Lyric Opera of Chicago Announces 2015-16 World Premiere of Bel Canto
Commissioned as part of Lyric’s Renée Fleming Initiative; Music by Composer Jimmy López, Libretto by Playwright Nilo Cruz, Conducted by Sir Andrew Davis, Directed by Stephen Wadsworth; Based on Ann Patchett’s Best-Selling Novel; Soprano Danielle de Niese Stars in Central Role
Anthony Freud, general director of Lyric Opera of Chicago, today announced details of its new world premiere. Bel Canto, by the gifted young Peruvian composer Jimmy López, with a libretto by Pulitzer Prize-winning playwright Nilo Cruz, is based on the best-selling novel by Ann Patchett. To premiere in Lyric’s 2015-16 season, the new opera, commissioned as part of Lyric’s Renée Fleming Initiative, will be conducted by Lyric music director Sir Andrew Davis and directed by Stephen Wadsworth.Both the 2001 book and the new opera are inspired by the Lima Crisis of 1996-97, when members of a revolutionary movement in Peru held hostages at the Japanese ambassador’s house for 126 days (Dec. 17, 1996-April 22, 1997). Central to the story is the fictional famed American soprano Roxanne Coss, who will be portrayed by Australian-born American soprano Danielle de Niese. Like the novel, the opera will explore the tensions and unexpected alliances that develop when a group of culturally disparate strangers – the terrorists and their hostages – are confined in close quarters for months.

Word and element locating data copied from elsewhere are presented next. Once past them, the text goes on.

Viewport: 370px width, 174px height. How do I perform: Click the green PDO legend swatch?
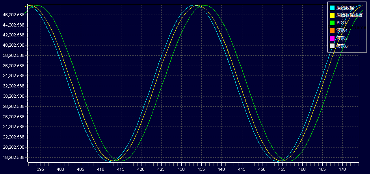click(x=332, y=23)
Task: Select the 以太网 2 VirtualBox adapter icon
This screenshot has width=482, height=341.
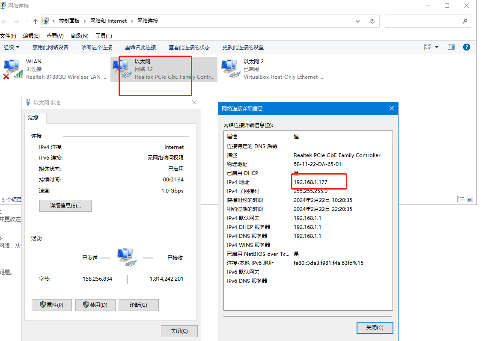Action: click(229, 69)
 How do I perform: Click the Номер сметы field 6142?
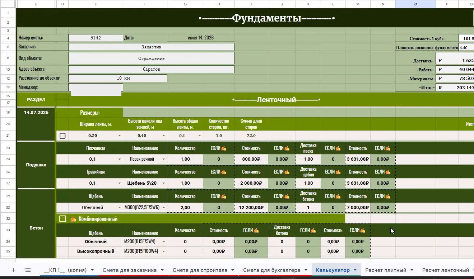[x=96, y=38]
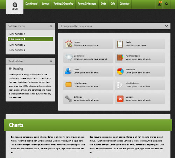Open the phpMyAdmin database icon

click(120, 85)
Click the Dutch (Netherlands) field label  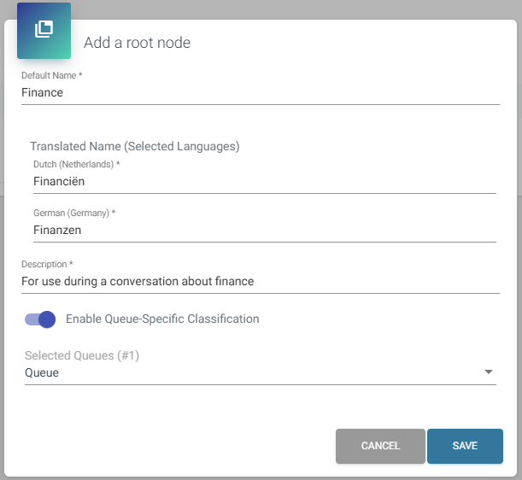point(76,164)
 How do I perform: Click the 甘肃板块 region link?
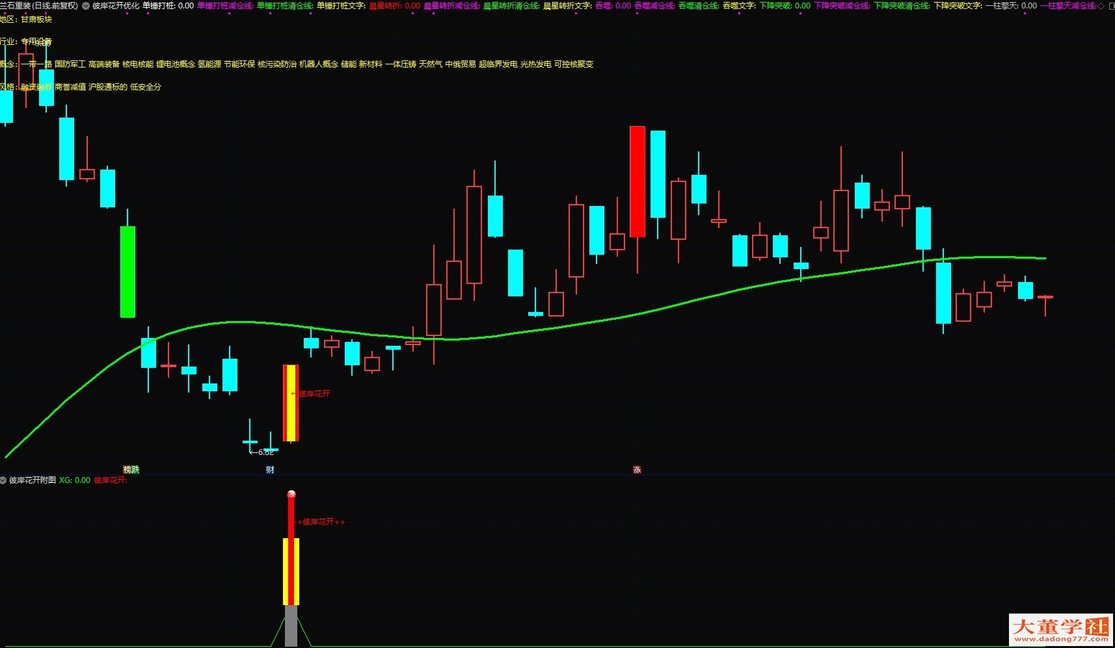[x=36, y=19]
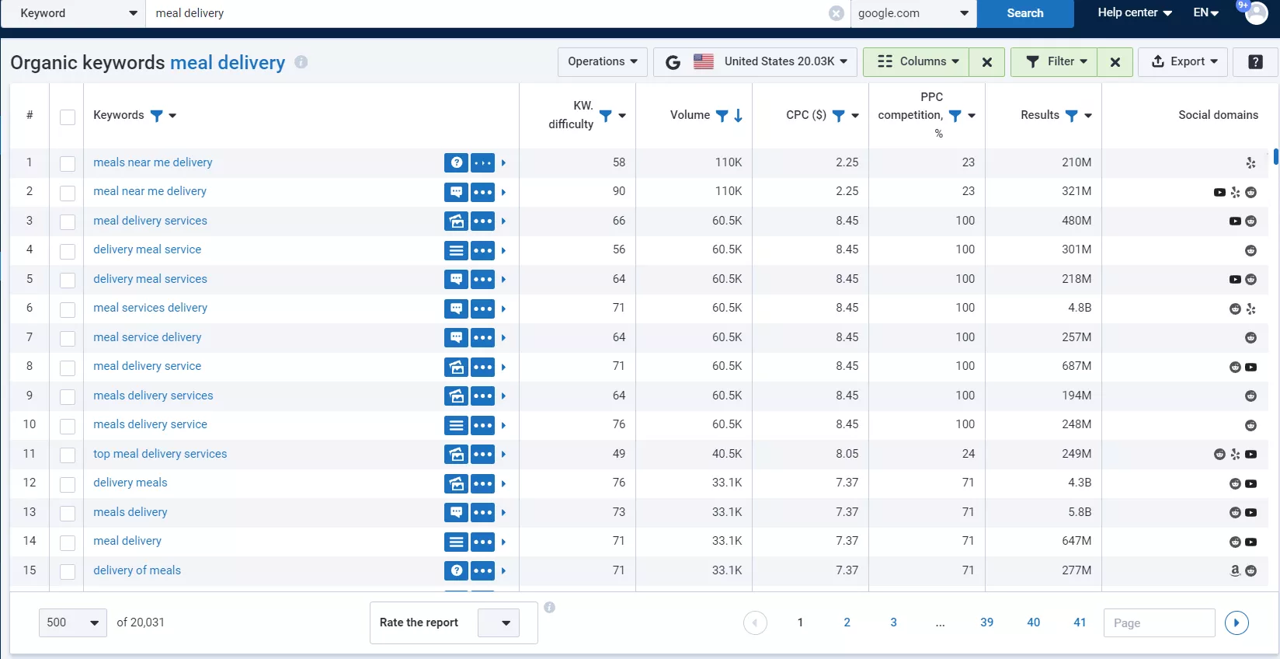Open the Help center menu
The width and height of the screenshot is (1280, 659).
click(1134, 13)
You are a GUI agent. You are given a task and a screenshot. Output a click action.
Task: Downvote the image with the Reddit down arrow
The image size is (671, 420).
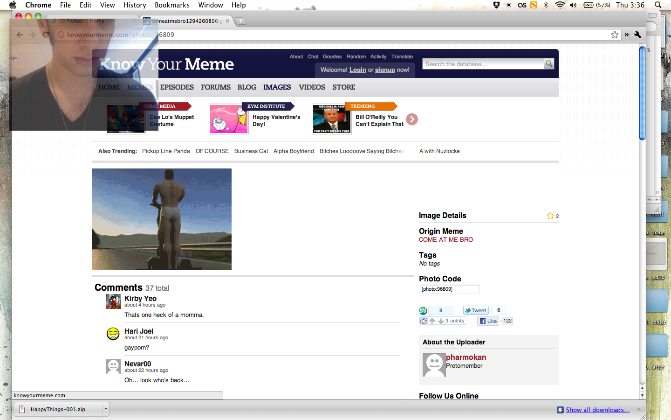click(x=440, y=321)

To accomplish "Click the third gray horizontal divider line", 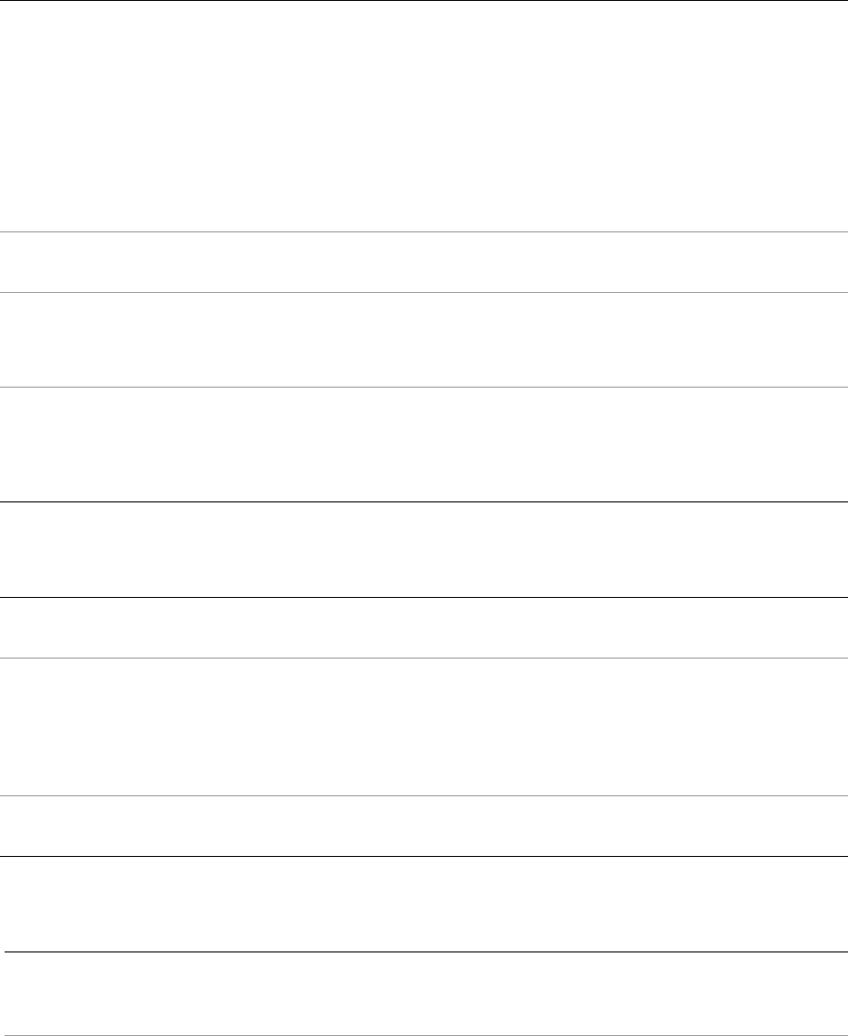I will tap(424, 388).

Bel Canto will be the seventh world-premiere opera that Lyric Opera of Chicago has commissioned for its main stage since 1961. Joining Freud for the announcement were López, Cruz, Fleming, Patchett, Davis, and Wadsworth.
“The creation of new work is a fundamental, vital part of a major opera company’s activity,” Freud said. “I couldn’t be more excited at the start of my tenure here that Lyric is embarking on its latest mainstage commission.”
As Lyric’s creative consultant, Fleming is curator for this world premiere, which is a keystone of the company’s Renée Fleming Initiative. Fleming selected the book Bel Canto as the subject for the commission because she was moved by it and found it “opera-worthy. It’s about terrorism on one level, but it’s also about what happens when people are forced to live together for a long time, and how art can raise their level of humanity as a group,” Fleming said. “Most of us crave a cathartic emotional experience when we’re at the theater, and I believe Bel Canto has the components to do that.”
Fleming researched more than a hundred composers for the commission, coming up with a short list that she and Sir Andrew Davis further distilled in consultation with Anthony Freud. The composer they chose, Jimmy López, has a unique intimacy with the story’s setting and source material that will help to inform his work.